In a rare instance of judicial restraint overriding judicial reprimand, the Patna High Court has undone a controversial order that had effectively benched a sessions judge and ordered his retraining—without giving him a chance to defend himself.
A Division Bench headed by Acting Chief Justice Ashutosh Kumar, with Justice Partha Sarthy concurring, struck down the previous ruling by a single-judge who had accused Additional Sessions Judge Kumar Gunjan of lacking “basic tenets of criminal law.” The ruling had directed the judge to be removed from all criminal cases and sent to the Bihar Judicial Academy for six months of retraining—an action the Division Bench said was legally untenable and procedurally unfair.
The single-judge’s order, issued during the adjudication of a criminal revision, had called out Judge Gunjan for wrongly taking cognisance of a cheque bounce complaint under Section 138 of the Negotiable Instruments Act and granting bail even before proper cognisance was recorded. The single-judge had concluded this amounted to a fundamental misunderstanding of law and called for immediate remedial training.
But the Division Bench said the single judge had overstepped.
“Judicial review is not a backdoor to disciplinary action,” the Bench noted, emphasizing that the power to assign or remove judges from specific kinds of cases lies solely with the Chief Justice—not individual judges acting on revision petitions.
More importantly, the Division Bench slammed the process itself. The sessions judge was never heard. He wasn’t even made a party in the matter. Yet his career trajectory had been publicly altered by an order passed in his absence.
“No matter the perceived error, fairness demands that no judge should be condemned unheard,” the Court ruled, adding that the principles of natural justice had been squarely violated.
It also emerged that the single judge had incorrectly blamed Gunjan for a bail cancellation order that had, in fact, been passed by a different sessions judge altogether—a factual oversight that further weakened the basis for the harsh remarks.

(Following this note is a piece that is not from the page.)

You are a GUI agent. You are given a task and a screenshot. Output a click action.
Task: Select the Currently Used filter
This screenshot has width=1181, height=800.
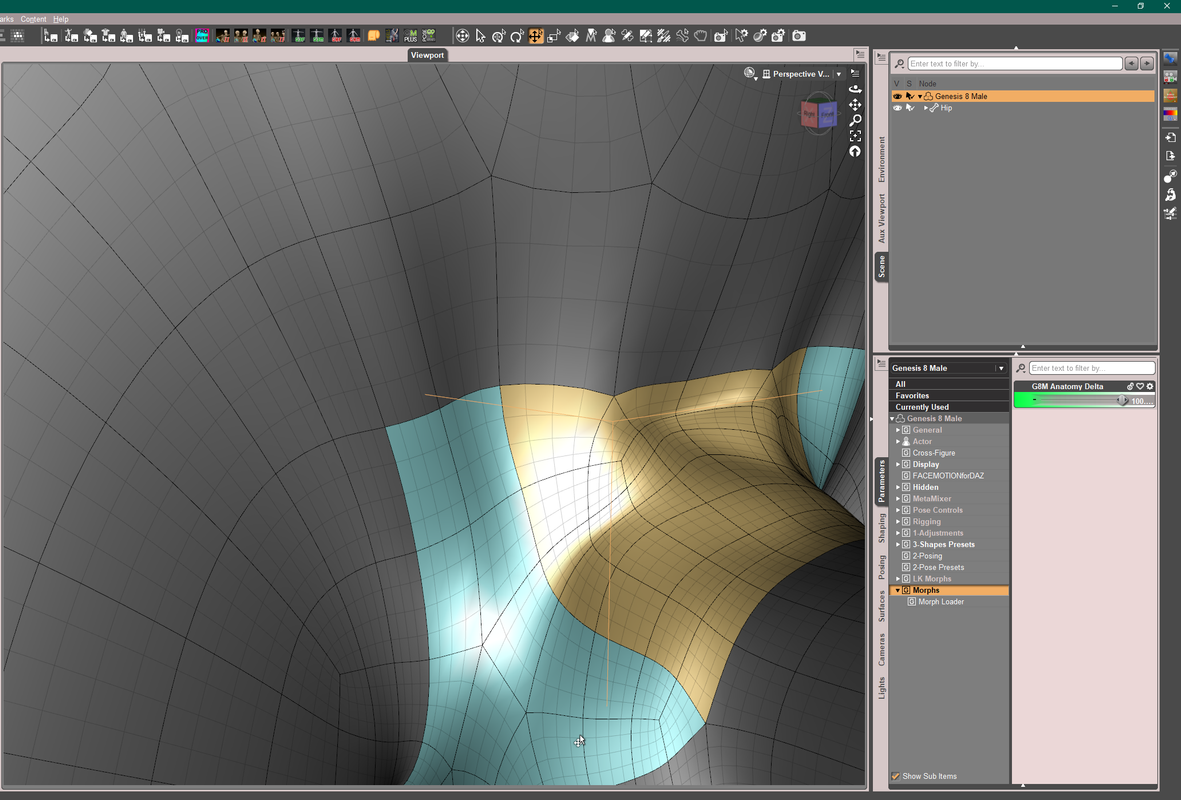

The High Court pointed out that while criticism of subordinate judges isn’t impermissible, it must be carefully worded and rooted in procedural fairness.
“Judges must be temperate in language—even when they strongly disagree,” the Court noted, quoting from the Supreme Court’s decision in Om Prakash Chautala v. Kanwar Bhan.
On the procedural side, the Court addressed why it entertained an appeal in a criminal matter that would normally be barred under the Letters Patent. It clarified that this was no ordinary judicial pronouncement—the order had administrative and service-related consequences, bringing it within appellate scrutiny.
The judgment emphasized the institutional structure of judicial governance: individual judges cannot unilaterally assign, retrain, or reclassify their colleagues. That authority vests only in the Chief Justice.
“All adverse remarks made against the sessions judge are to be struck from the record,” the Court declared, bringing the matter to a formal and institutional close.
In the end, what began as a sharp rebuke of judicial misstep turned into a lesson in judicial discipline—of a different kind.